Uit het rapport blijkt dat bij de verdachte sprake is van een gedrags- en delictpatroon in het plegen van vermogensdelicten. Haar jarenlange cocaïnegebruik in combinatie met de complexe psychiatrische problematiek resulteren in het plegen van strafbare feiten. In 2025 is een zorgmachtiging aan de verdachte opgelegd, welke maatregel ontoereikend is gebleken. Het ontbreken aan probleembesef en -inzicht maakt dat zij snel terugvalt in oude patronen. De verdachte is ook al enkele keren opgenomen geweest met een crisismaatregel, maar wanneer zij stabiliseerde, keerde zij terug in haar oude omgeving en verviel zij al snel in oud gedrag. De reclassering vermoedt dat de verdachte vooral onmachtig is en door haar problematiek niet in staat is om juiste weloverwogen keuzes en beslissingen te maken.
Alle tot nu toe ingezette sancties, maatregelen, aanwijzingen, bijzondere voorwaarden en hulpverlening hebben volgens de reclassering niet geleid tot vermindering van recidive of blijvende gedragsverandering.

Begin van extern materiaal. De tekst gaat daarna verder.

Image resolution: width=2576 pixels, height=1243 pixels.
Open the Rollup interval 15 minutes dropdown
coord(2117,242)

De reclassering concludeert dat andere hulpverleningsmogelijkheden op dit moment uitgeput zijn en acht een intensieve en langdurige hulpverlening noodzakelijk om de harddrugsverslaving van de verdachte en haar psychiatrische problematiek onder controle te krijgen.

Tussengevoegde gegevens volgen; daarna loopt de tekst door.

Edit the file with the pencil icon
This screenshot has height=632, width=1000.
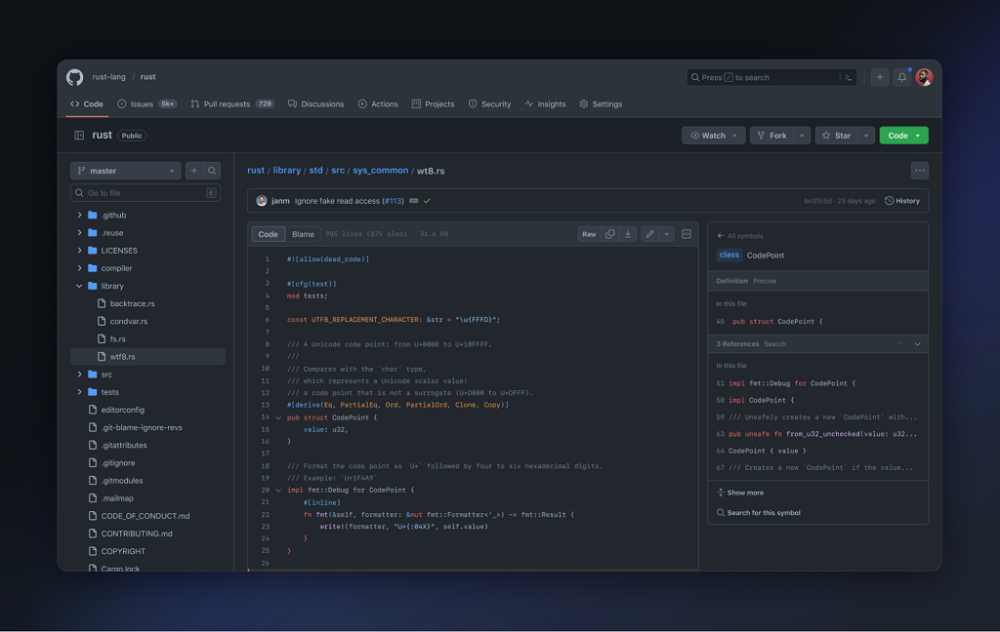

De reclassering is van mening dat enkel de ISD-maatregel kan leiden tot stabilisatie van de problematiek en leefgebieden en het vergroten van de (intrinsieke) motivatie en probleembesef en inzicht van de verdachte. Vanuit deze maatregel kan in eerste instantie ingezet worden op het actualiseren van diagnostiek en van daaruit op hulpverlening en passende (verblijfs)zorg. De onvoorwaardelijke ISD-maatregel voor de duur van twee jaren wordt door de reclassering daarom als noodzakelijk gezien om een goede behandeling en vervolgtraject van de grond te krijgen.

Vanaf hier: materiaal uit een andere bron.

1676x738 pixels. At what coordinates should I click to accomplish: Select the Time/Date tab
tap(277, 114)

De rechtbank is van oordeel is dat er ernstig rekening mee moet worden gehouden dat de verdachte opnieuw een misdrijf zal plegen. Omdat de verdachte steeds weer overlast en schade veroorzaakt, gaat nu het belang van de samenleving voor. Daarom is het voor de veiligheid van personen en goederen nodig om de ISD-maatregel op te leggen. Daarnaast kan de ISD-maatregel een bijdrage leveren aan het oplossen van de verslavingsproblematiek en psychische problemen van de verdachte en om herhaling van delictgedrag na afloop van de ISD-maatregel te voorkomen.
Conclusie
Alles afwegend acht de rechtbank het opleggen van een onvoorwaardelijke ISD-maatregel voor de duur van twee jaren passend en geboden. Voor een optimale bescherming van de maatschappij, maar ook om de verdachte gelegenheid te geven aan haar problematiek te werken, acht de rechtbank het belangrijk voldoende tijd te nemen om de ISD-maatregel ten uitvoer te leggen. Daarom zal de rechtbank de ISD-maatregel opleggen voor de maximale duur van twee jaren en de tijd die de verdachte vóór tenuitvoerlegging van deze uitspraak in verzekering en voorlopige hechtenis heeft gezeten niet aftrekken van de duur van die maatregel.